==== EXTRAIT DE PAGE

La nature particulièrement réactionnaire et autoritaire du gouvernement Berlusconi rend évidemment nécessaire une offensive du PRC en direction des autres forces de l’opposition politique pour les amener à soutenir les multiples luttes sociales, les grèves sectorielles et le mécontentement diffus qui secoue le pays et qui exige déjà — sans attendre 2006 — le renversement de Berlusconi et l’arrêt de ses politiques de massacre social et de guerre aux côtés des États-Unis. La force et la radicalité des mouvements sociaux, et particulièrement du mouvement altermondialiste, rendait possible cette offensive sur le terrain social, en particulier après la grande bataille référendaire, qui, bien que défaite, avait mis dans les urnes plus de dix millions de " oui ", en rassemblant et en unifiant les divers mouvements et les combats éparpillés et en provoquant une véritable crise du gouvernement. Mais, au contraire, le PRC a cru pouvoir investir cette force directement sur le terrain de la politique institutionnelle, s’en servir dans les négociations à huis clos avec les partis de l’Olivier (2) en offrant sur un plat d’argent sa disponibilité en vue de l’unité gouvernementale future et sans même formuler des exigences en ce qui concerne le contenu d’une véritable politique alternative.
Positions inacceptables de l’Olivier
Aujourd’hui nous assistons ainsi à un véritable défilé de déclarations et de prises de position des forces de la gauche modérée et du centre catholique qui composent l’Olivier, évidemment très différentes des positions du PRC, sans que pour autant cette réalité n’ébranle la conviction de son groupe dirigeant quant à la crédibilité et la possibilité d’un gouvernement unitaire avec ces forces. Quelques exemples parlent d’eux-mêmes :
— Au mois de décembre 2003 les travailleurs des transports urbains, qui n’ont pas eu d’augmentations salariales depuis deux ans et se sont vus refuser la signature d’un accord, ont mené une campagne de grèves extraordinaires, largement soutenue par les usagers, en dépit de la nouvelle réglementation antigrève totalement inacceptable. Francesco Rutelli, le dirigeant de Marguerite (une partie dominante de l’Olivier), a joint sa voix à celles du gouvernement pour condamner " la grève sauvage " ;
— Le même Rutelli s’est déclaré prêt à discuter avec le gouvernement de la réforme des retraites que ce dernier venait juste de proposer dans la ligne de ce qu’ont subi les autres pays européens et qui a été condamnée par toutes les confédérations syndicales (bien qu’avec des niveaux de critique divers) qui ont appelé à une nouvelle grève générale le 26 mars ;
— Les élus de Marguerite ont voté en faveur de la nouvelle loi sur les techniques de reproduction assistée qui constitue un chef-d’œuvre de moralisme patriarcal et antiscientifique et dont l’axe central est la reconnaissance de l’embryon en tant que " personne " et sujet juridique, ce qui constitue une base pour l’abolition du droit à l’avortement ;
— Finalement, ces derniers jours, alors que le mouvement mondial et italien prépare la manifestation contre la guerre du 20 mars, la Marguerite et les DS se sont abstenus lors du vote par le Parlement du renouvellement de la mission militaire italienne en Irak, affirmant leur disponibilité à maintenir les troupes d’occupation dans ce pays aux côtés des États-Unis pour peu que l’autorité de l’ONU y soit rétablie. Cette dernière prise de position a provoqué une rupture grave avec le mouvement pacifiste qui manifestera à Rome le 20 mars porteur d’une plate-forme unitaire dont le premier point exige le retrait immédiat des troupes italiennes de l’Irak.

========
==== EXTRAITS DE DONNÉES

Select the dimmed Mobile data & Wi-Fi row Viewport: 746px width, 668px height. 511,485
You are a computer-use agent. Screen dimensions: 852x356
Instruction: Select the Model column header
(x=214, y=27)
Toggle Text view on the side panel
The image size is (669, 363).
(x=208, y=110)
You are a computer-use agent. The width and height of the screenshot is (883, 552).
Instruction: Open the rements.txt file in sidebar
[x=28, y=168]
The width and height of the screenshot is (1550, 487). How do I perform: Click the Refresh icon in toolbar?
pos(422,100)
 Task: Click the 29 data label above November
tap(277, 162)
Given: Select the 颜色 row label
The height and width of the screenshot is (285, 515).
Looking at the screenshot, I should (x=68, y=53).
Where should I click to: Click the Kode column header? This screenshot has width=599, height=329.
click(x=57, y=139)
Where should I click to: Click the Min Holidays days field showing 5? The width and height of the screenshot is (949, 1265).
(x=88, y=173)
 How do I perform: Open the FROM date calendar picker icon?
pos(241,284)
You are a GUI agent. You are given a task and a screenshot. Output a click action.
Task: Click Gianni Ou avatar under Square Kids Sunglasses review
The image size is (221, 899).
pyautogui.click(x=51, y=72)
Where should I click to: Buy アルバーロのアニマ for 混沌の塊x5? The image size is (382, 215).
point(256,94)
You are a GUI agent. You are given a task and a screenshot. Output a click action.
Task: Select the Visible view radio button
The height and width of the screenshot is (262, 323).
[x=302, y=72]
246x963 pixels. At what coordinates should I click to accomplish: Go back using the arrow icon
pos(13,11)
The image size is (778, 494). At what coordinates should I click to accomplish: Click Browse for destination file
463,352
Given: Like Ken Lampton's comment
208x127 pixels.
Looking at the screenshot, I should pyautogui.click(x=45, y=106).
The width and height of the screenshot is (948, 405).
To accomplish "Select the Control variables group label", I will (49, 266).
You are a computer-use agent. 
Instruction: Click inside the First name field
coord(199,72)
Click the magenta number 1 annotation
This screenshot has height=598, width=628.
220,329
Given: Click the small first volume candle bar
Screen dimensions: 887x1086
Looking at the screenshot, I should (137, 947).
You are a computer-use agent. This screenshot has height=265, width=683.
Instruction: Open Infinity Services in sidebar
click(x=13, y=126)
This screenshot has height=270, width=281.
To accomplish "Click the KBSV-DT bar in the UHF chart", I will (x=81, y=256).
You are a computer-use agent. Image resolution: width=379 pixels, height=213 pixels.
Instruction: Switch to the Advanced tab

========

QUESTIONS À TRAITER:
1 - D'après le texte sur l'opposition au gouvernement Berlusconi, à quelle date les confédérations syndicales ont-elles appelé à une nouvelle grève générale ?
2 - Poursuivez le texte sur l'opposition au gouvernement Berlusconi après sa dernière phrase.

RÉPONSES:
1 - Le 26 mars.

2 -
Acquis…
Pour comprendre l’actuel débat au sein du PRC et le tournant politique que représente la proposition de Bertinotti et de la majorité du groupe dirigeant, il faut reprendre synthétiquement quelques éléments de l’histoire de ce parti.
Né il y a onze ans, surtout en tant que parti de ceux qui au sein du Parti communiste italien (PCI) avaient refusé de suivre sa transformation en Parti démocrate de gauche (PDS), puis en Démocrates de gauche (DS), le PRC s’est engagé dans la difficile tentative d’une " sortie à gauche " de la crise du stalinisme. Le passage combiné de sa rupture avec le gouvernement Prodi en 1999 et de son investissement dans le mouvement altermondialiste a fait de lui un sujet politique original, ouvert aux mouvements. Au cours des dernières années Rifondazione a représenté un point de référence pour d’importants secteurs de travailleurs et de jeunes, tout en conservant dans quelques régions significatives la vieille implantation populaire du PCI. Pour toutes ces raisons il est apparu, à divers moment de son histoire, comme l’instrument d’une possible recomposition d’un parti révolutionnaire pour le nouveau millénaire, rompant avec l’héritage stratégique réformiste du PCI et les legs de Togliatti (3), et entreprenant une conception et une pratique anticapitaliste cohérentes.
Le concept même (et le nom) de refondation communiste renvoyait à cette capacité — difficile car exigeant d’une bonne partie des forces militante comme du groupe dirigeant la capacité de revoir de manière critique leur histoire — inscrite dans les tâches du parti pour toute une période. La tâche de refondation, que le groupe dirigeant du parti a présenté de manière répétée comme un objectif à atteindre, est restée cependant jusqu’à présent au stade de l’énoncé théorique, sans que le parti atteigne la capacité, ni même la volonté, de poursuivre réellement un processus organique de renouvellement stratégique, politique et organisationnel. Le PRC a ainsi toujours pratiqué l’équilibrisme entre la recherche du " nouveau ", qui n’était pas clairement défini, et la persistance concrète de vieilles traditions bureaucratiques et réformistes. Dans tous les moments politiques cruciaux — particulièrement lorsque la question du gouvernement et des rapports avec les formations social-libérales était posée de manière aiguë — cela a provoqué d’importantes scissions du groupe dirigeant vers la droite tout en renforçant parmi ses militants et sympathisants, en particulier — mais pas uniquement — des générations jeunes, les espérances d’un saut qualitatif.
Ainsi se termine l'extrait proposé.